3.2.2.2 Mifepristone (RU-486)
Mifepristone (RU-486), considered the pioneer agent in the SPRM family, acts predominantly through almost pure antagonistic activity on PRs. It is currently used as an abortifacient. A large meta-analysis of mifepristone used to treat symptomatic fibroids found that a dose of 2.5 mg/day for 3–6 months improved fibroid-related quality of life and bleeding, and showed a reduction in fibroid volume [23]. Contrastingly, another systematic review found there was no reduction of fibroid volume after mifepristone use [19]. Several initial studies were discontinued after there was fear of endometrial hyperplasia; however, there has been a recent resurgence of studies focusing on mifepristone.
3.2.2.3 Telapristone Acetate
Telapristone acetate, also branded as Proellex, is a newer SPRM being evaluated for use in UFs and endometriosis. Unfortunately, phase III trials were terminated early due to safety concerns over significantly elevating liver enzyme levels [24]. At present, there is an ongoing phase II clinical trial started in 2014 aiming to evaluate both safety and efficacy of lower oral as well as vaginal doses of telapristone acetate.
3.2.2.4 Asoprisnil (J867)
Asoprisnil has been studied in the treatment of UFs, endometriosis, and dysfunctional uterine bleeding. A large study found that a 12-week regimen of asoprisnil resulted in a reduction in fibroid size and control of uterine bleeding [25]. However, further studies have been discontinued due to the agent failing a phase III trial showing unsafe changes in the endometrial lining [25].
3.2.2.5 Vilaprisan
Vilaprisan is a novel SPRM which recently passed a 12-week phase I clinical trial successfully, in which most of the women who took the medication, at a daily dose of 1–5 mg, reported absence of menstrual bleeding. These results supported the initiation of advanced clinical trials to evaluate vilaprisan in women with symptomatic UFs [26]

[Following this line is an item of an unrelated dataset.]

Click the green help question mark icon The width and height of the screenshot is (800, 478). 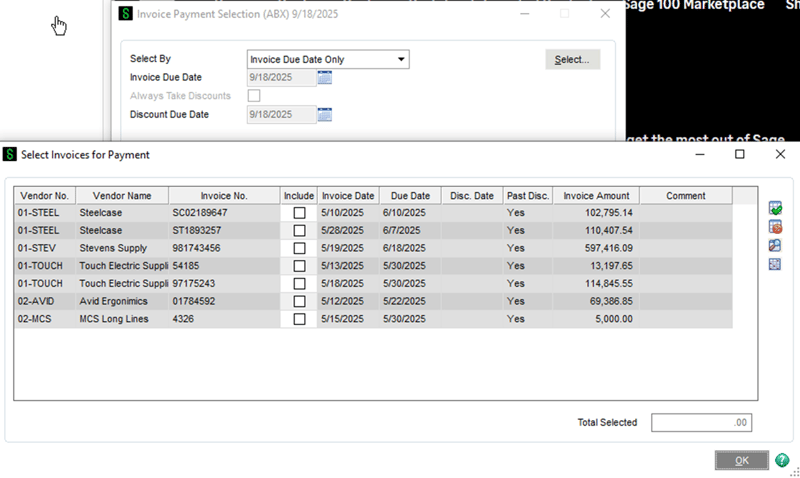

3.2.3 Gonadotrophin-Releasing Hormone Agonists
To date, leuprolide acetate, a GnRH agonist, is the only FDA-approved non-surgical treatment modality for uterine fibroids. Leuprolide targets the pituitary gland, down-regulating GnRH receptors by continuous stimulation. Leuprolide is an analogue and thus it has an initial ‘flare’ effect in which hormone levels rise before they are suppressed after continuous stimulation. The result is a decrease in follicle-stimulating hormone (FSH) and luteinizing hormone (LH), and consequently suppression of ovarian steroid hormone production [27]. This creates an iatrogenic reversible menopause-like state. The downstream effect is a reduction in both bleeding and bulk-related symptoms, and a reduction in fibroid volume [27].
Unfortunately, GnRH analogues have a side-effect profile that includes hypo-oestrogenic symptoms such as hot flashes, vaginal dryness, headaches, and loss of bone mineral density [28]. Due to these adverse effects, therapy is limited to 6 months or less without the addition of add-back therapy [29]. Add-back therapy is an approach to alleviate hypo-oestrogenic side effects by concomitant use of a second agent. Hormonal regimens have explored the use of progestins, oestrogens, a combination of progestin/oestrogen, tibolone and raloxifene as add-back therapies [29]. Accordingly, alleviating hypo-oestrogenic symptoms through add-back therapy improves compliance to therapy.
However, in addition to the adverse effects from GnRH analogue therapy, fibroids regrow rapidly after discontinuing therapy [29]. Accordingly, leuprolide is only approved for preoperative shrinkage of fibroids rather than a long-term management option.